● What you have to do:
Find every line in the records below that contains the word "plus" and copy each of those lines.
** START Record list **
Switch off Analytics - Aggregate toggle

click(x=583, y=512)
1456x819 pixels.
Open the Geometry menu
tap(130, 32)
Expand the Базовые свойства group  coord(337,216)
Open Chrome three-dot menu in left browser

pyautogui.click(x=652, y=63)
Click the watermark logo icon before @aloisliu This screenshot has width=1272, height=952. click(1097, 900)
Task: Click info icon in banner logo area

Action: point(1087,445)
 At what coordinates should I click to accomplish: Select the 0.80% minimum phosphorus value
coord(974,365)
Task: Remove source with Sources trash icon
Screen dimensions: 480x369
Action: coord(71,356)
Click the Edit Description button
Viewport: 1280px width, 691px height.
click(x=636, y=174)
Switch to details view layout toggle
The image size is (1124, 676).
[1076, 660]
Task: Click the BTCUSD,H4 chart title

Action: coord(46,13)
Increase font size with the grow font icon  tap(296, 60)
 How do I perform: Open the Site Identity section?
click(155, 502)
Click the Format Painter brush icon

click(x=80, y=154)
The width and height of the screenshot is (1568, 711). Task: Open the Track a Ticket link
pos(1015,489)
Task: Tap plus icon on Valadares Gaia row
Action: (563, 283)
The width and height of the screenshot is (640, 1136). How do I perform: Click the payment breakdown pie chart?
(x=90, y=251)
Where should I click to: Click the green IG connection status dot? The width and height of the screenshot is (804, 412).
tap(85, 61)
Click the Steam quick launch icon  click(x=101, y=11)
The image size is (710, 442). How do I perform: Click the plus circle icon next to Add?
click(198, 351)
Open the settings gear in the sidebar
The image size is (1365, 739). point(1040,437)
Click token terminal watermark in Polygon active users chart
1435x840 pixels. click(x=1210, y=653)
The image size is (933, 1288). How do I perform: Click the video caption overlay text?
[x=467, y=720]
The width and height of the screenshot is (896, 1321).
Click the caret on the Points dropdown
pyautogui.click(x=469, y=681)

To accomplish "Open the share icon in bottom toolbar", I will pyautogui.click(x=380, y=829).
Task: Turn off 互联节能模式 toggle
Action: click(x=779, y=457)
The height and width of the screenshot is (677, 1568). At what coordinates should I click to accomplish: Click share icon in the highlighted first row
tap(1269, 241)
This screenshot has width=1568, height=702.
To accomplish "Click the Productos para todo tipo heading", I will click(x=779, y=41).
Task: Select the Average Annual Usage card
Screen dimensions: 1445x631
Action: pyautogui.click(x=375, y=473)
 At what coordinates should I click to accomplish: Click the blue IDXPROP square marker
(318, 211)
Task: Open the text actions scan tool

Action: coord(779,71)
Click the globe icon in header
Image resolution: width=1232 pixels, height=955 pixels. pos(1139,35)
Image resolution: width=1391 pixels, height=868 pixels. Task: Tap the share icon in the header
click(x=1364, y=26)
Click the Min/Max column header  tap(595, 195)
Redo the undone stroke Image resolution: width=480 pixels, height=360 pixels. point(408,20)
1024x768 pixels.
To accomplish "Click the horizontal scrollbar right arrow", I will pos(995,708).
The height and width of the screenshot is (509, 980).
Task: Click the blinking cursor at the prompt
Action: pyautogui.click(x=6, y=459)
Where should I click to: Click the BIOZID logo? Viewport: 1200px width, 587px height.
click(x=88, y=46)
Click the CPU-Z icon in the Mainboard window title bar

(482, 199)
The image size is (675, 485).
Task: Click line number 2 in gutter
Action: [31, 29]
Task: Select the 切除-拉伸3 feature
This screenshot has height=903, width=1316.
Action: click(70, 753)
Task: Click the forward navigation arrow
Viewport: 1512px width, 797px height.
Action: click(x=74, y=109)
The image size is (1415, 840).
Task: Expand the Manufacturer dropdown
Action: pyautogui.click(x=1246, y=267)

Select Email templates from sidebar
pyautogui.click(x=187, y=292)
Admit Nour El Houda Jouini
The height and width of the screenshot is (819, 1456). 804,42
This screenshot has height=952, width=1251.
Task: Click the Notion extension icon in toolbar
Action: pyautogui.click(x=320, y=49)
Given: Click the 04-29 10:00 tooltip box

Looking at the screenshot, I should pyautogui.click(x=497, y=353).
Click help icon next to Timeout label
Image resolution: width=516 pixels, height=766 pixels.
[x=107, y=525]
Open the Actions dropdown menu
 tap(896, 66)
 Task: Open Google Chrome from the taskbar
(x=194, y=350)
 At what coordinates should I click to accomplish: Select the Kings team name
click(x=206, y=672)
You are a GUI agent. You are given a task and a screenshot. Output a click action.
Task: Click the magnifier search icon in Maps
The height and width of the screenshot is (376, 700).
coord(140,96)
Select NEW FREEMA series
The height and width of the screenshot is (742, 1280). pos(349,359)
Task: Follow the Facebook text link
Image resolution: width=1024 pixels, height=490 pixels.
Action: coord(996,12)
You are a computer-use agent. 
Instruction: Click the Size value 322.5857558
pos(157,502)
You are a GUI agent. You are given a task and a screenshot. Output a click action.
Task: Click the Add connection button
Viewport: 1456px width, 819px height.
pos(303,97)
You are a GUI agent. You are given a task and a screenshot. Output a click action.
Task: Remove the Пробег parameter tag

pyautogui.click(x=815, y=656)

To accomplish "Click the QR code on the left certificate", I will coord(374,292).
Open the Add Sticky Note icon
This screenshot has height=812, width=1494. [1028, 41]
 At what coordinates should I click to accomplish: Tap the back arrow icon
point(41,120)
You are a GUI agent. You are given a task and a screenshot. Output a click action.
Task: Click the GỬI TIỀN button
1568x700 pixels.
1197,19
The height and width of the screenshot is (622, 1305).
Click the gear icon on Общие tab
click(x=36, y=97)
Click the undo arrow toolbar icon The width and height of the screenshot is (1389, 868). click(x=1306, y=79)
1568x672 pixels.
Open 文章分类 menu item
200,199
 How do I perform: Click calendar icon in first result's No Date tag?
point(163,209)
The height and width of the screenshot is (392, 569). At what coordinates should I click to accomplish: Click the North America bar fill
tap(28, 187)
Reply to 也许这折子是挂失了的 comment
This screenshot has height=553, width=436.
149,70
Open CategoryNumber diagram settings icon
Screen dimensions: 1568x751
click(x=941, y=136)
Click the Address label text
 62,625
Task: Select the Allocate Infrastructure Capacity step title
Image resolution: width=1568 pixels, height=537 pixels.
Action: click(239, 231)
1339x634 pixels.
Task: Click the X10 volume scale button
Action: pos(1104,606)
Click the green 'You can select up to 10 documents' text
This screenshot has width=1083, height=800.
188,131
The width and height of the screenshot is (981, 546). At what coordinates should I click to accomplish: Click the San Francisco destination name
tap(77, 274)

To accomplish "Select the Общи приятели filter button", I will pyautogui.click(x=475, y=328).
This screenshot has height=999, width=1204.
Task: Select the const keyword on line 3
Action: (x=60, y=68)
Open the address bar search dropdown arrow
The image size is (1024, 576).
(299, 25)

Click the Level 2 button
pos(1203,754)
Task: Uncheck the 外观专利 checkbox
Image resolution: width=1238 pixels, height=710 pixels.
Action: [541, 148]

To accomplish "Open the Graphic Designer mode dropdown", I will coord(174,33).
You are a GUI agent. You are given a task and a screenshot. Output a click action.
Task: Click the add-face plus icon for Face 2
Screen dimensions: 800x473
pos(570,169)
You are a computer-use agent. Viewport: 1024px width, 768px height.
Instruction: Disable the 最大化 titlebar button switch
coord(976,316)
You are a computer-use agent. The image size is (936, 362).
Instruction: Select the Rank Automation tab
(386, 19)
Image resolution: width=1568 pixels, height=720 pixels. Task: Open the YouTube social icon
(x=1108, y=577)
** END Record list **
● Reply to the task:
Task: Tap plus icon on Valadares Gaia row
The image size is (710, 442). How do I perform: Click the plus circle icon next to Add?
Task: Click the add-face plus icon for Face 2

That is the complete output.